Adding those operations back in visualization would allow us to fill the gaps and make the picture complete. This makes the visualization more understandable.
ping @anishathalye
I will take a look this weekend. Quick feedback now, I would like the API to support adding "extra information" more broadly, not just operations (that go the code that converts operations to strings).
Sounds good, I was thinking about adding option to add a groups of operations with custom colors with legend and ability to hide a group.
In etcd robustness tests we have at least 3 types of operations. We have normal linearizable requests, failed linearizable reads, that we don't want to put because they just reduce performance without impacting linearization and serializable operations, requests about historical state that we check if it's available in history window, but don't validate the response contents. Would be nice to have each of them in different color to easily distinguish.

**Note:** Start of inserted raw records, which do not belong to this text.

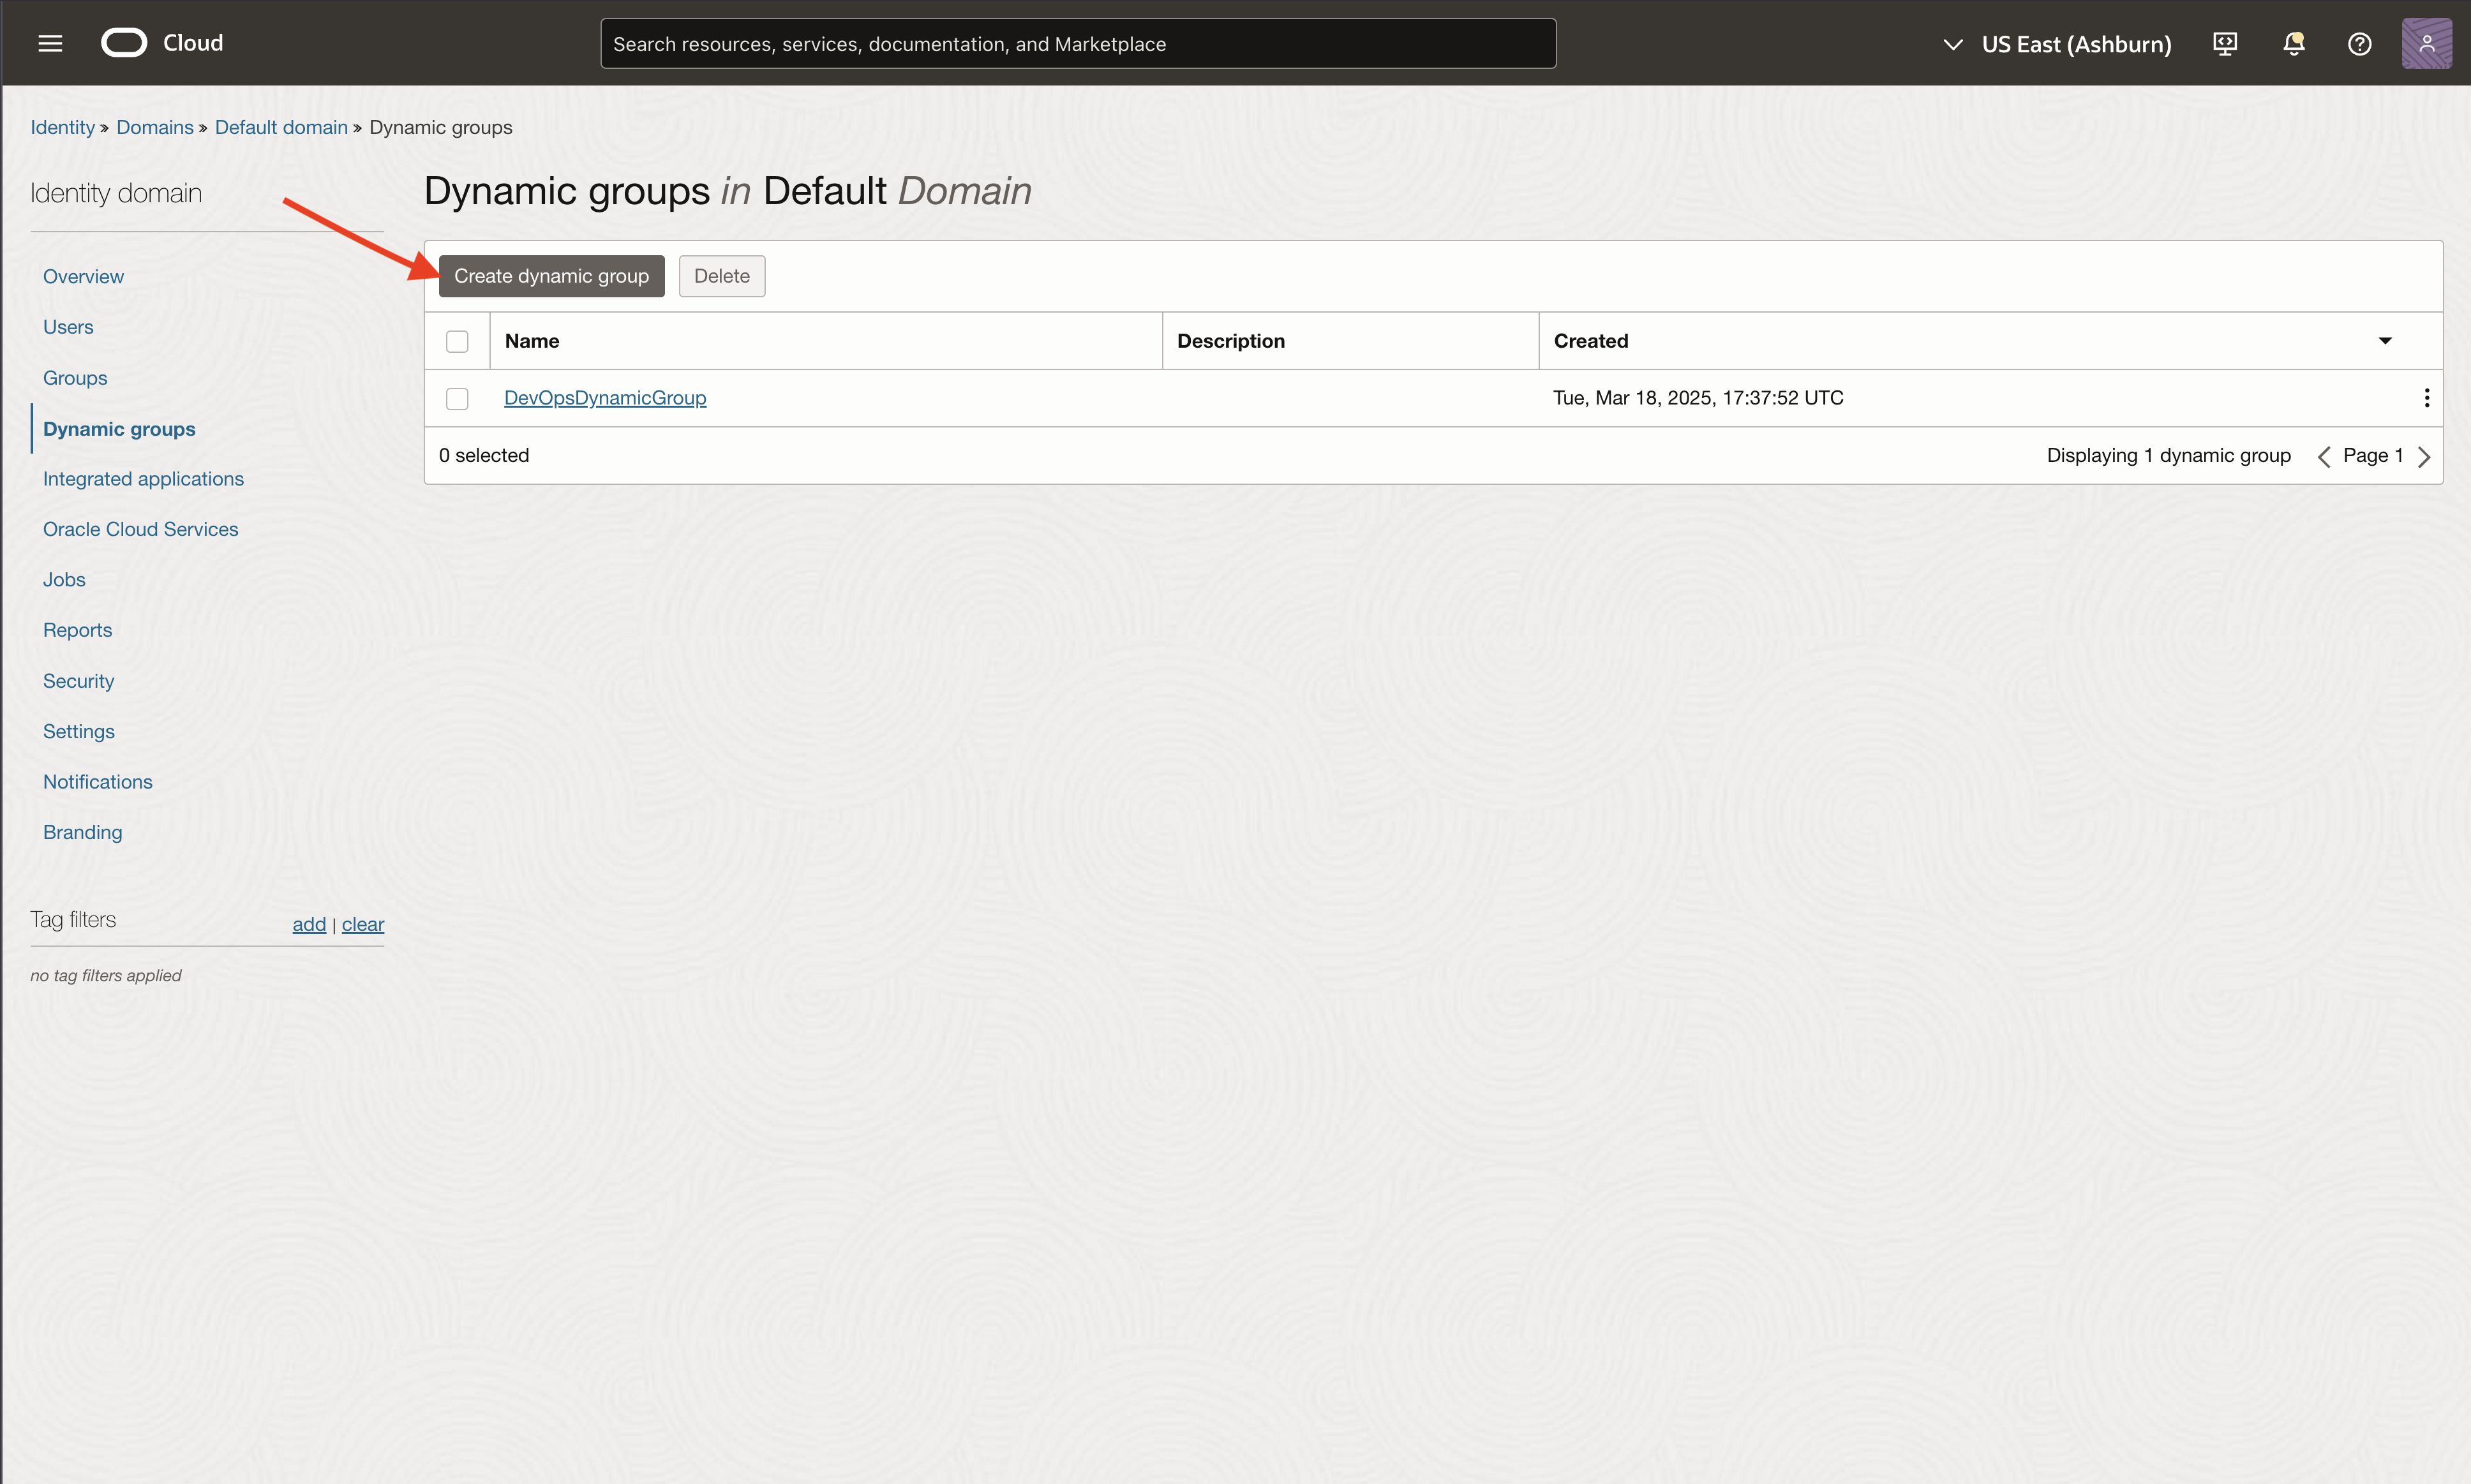Navigate to Oracle Cloud Services section
This screenshot has width=2471, height=1484.
(140, 529)
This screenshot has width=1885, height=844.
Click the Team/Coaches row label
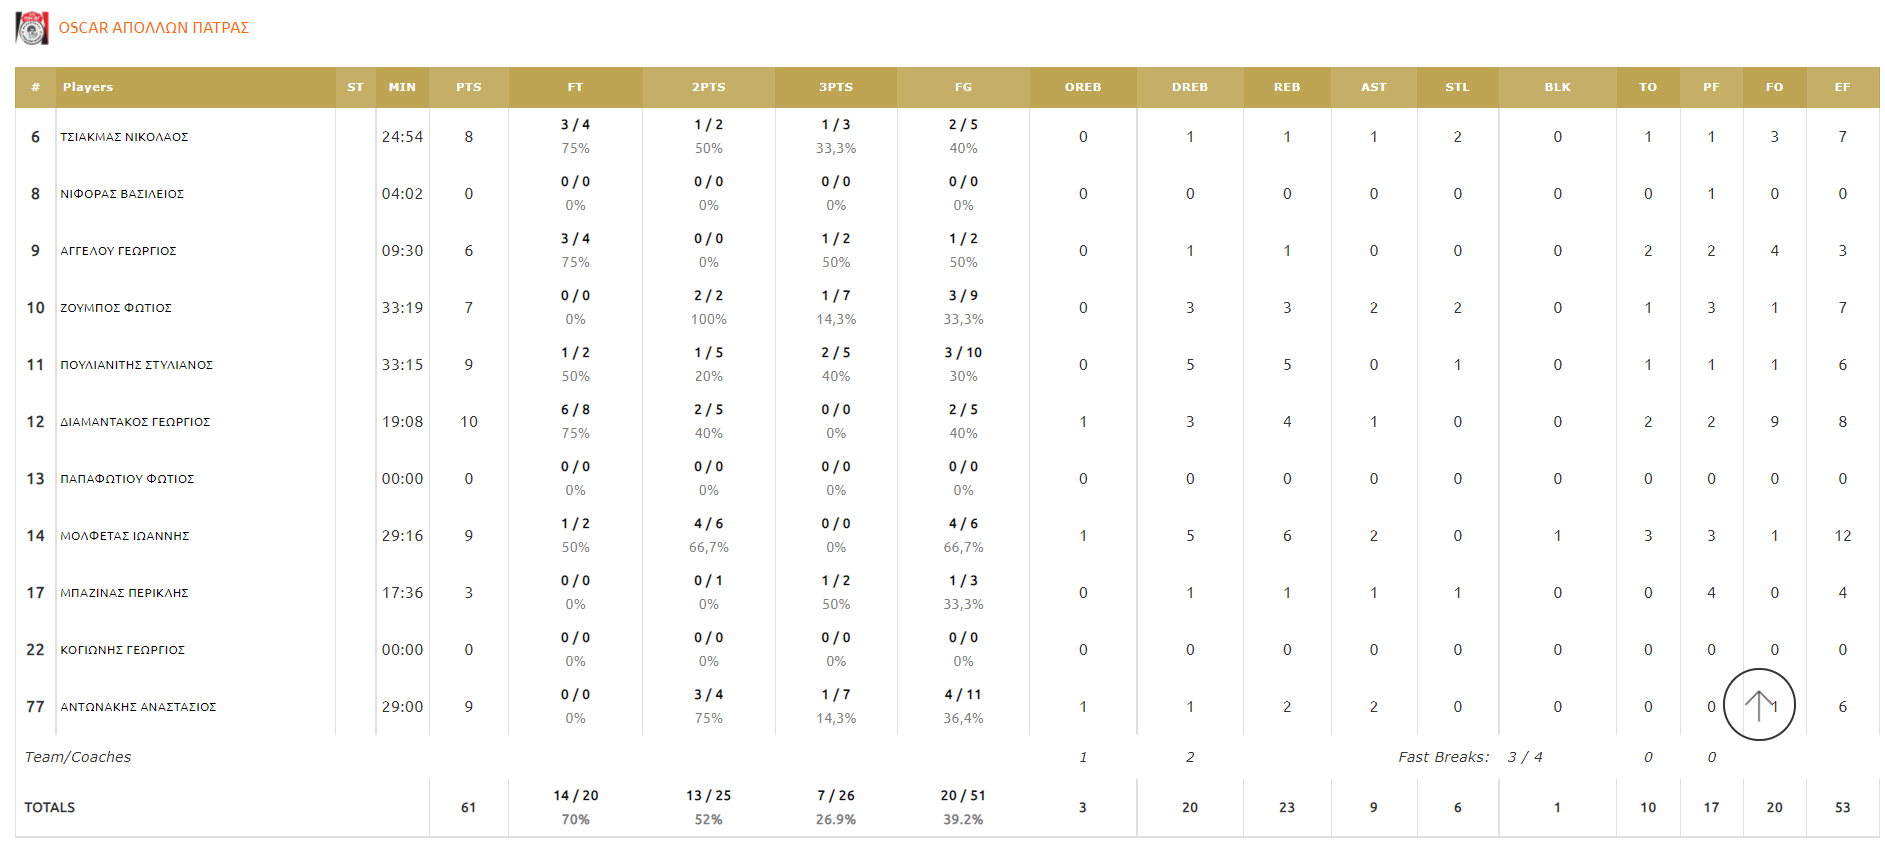click(78, 757)
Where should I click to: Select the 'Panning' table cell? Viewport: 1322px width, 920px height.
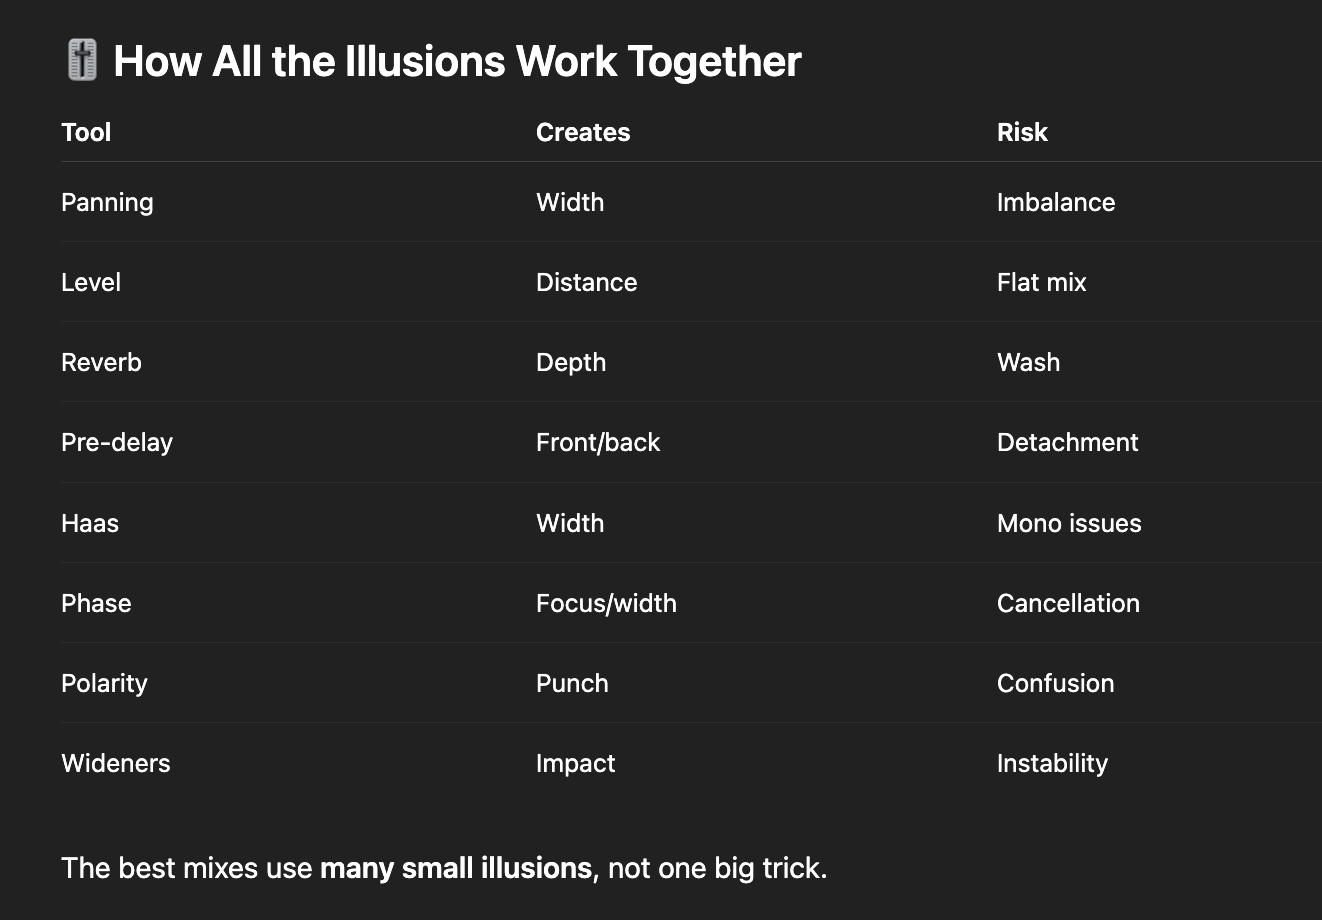pyautogui.click(x=107, y=202)
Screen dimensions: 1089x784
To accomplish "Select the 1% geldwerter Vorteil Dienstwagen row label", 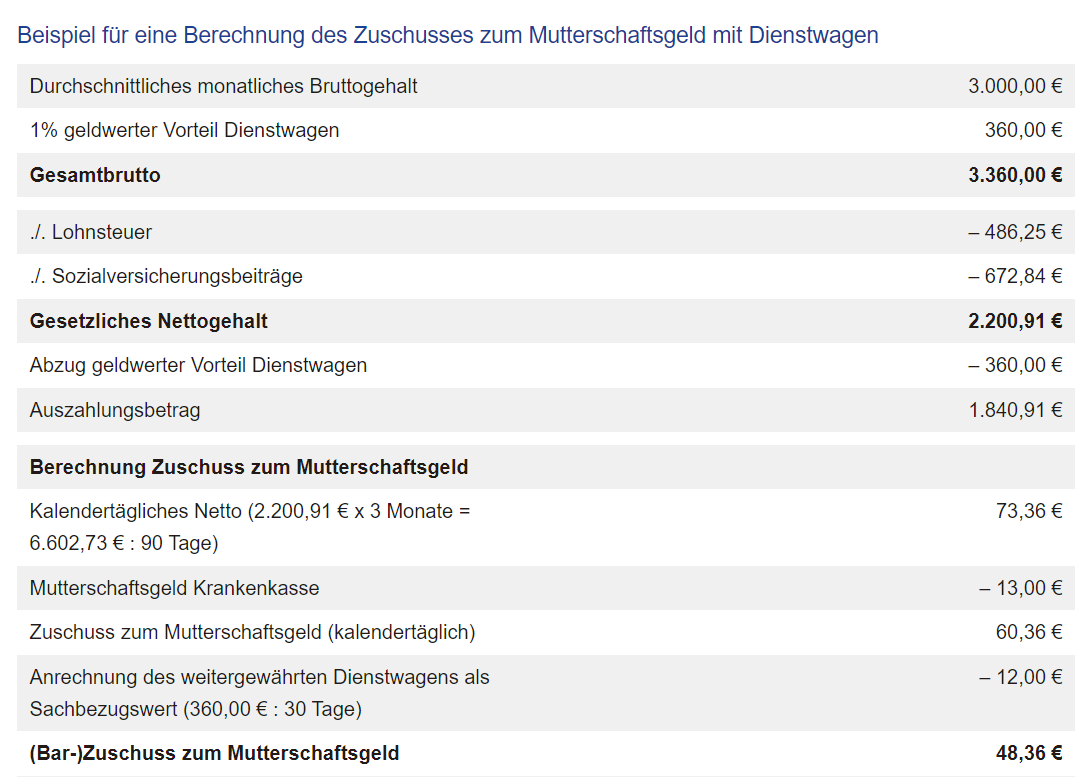I will point(184,130).
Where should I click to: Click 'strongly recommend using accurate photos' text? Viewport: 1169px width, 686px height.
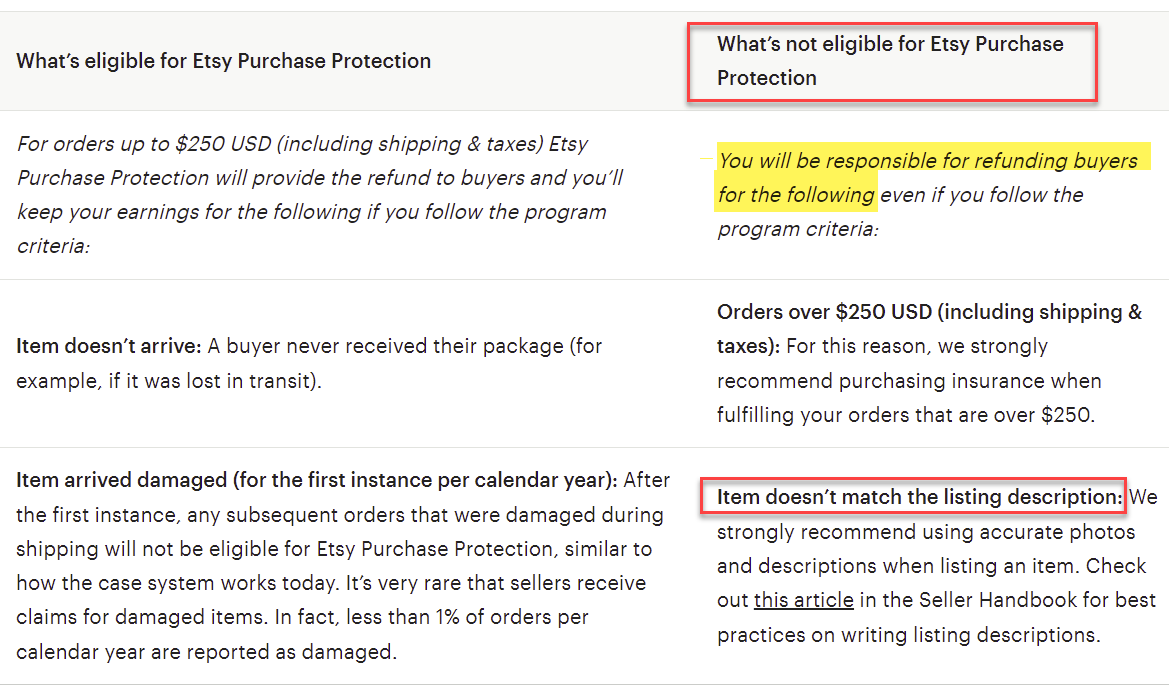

For failed reads it would be also nice to hide it, when testing the PR I found that there are long periods of all requests failing. This is because in etcd robustness tests we inject failpoint into etcd that can take the process down. During this time the API is not responsive, and we only send read requests (again performance to avoid linearizing too many concurrent failing writes) until API recovers. Would be nice to just have an option to hide failed requests.
Maybe one additional feature on my mind is show non-operational information. For etcd robustness we run the in 3 phases:
The most interesting part is usually the failpoint injection and the beginning of recovery. In 3 node cluster, failpoint injection doesn't necessarily goes down, so it's interesting to see if node going down causes invalid behavior to occur. And when the node recovers it's interesting to see whether it correctly rejoins the cluster. Would be nice to have those phases highlighted in the visualization.
I think https://github.com/anishathalye/porcupine/pull/18 addresses all of those needs, except the ability to hide annotations in the UI. Would appreciate any feedback you have on that PR!
Fix https://github.com/anishathalye/porcupine/issues/14
Don't have enough experience with library to properly design a interface, I'm open to suggestions.
Added only method for adding Operation and not Events. Reason is that events don't have notion of time, they infer time from the order, however for this use case we want to fill the gaps into linearization visualization, without changing it directly, so we need to use time as reference point.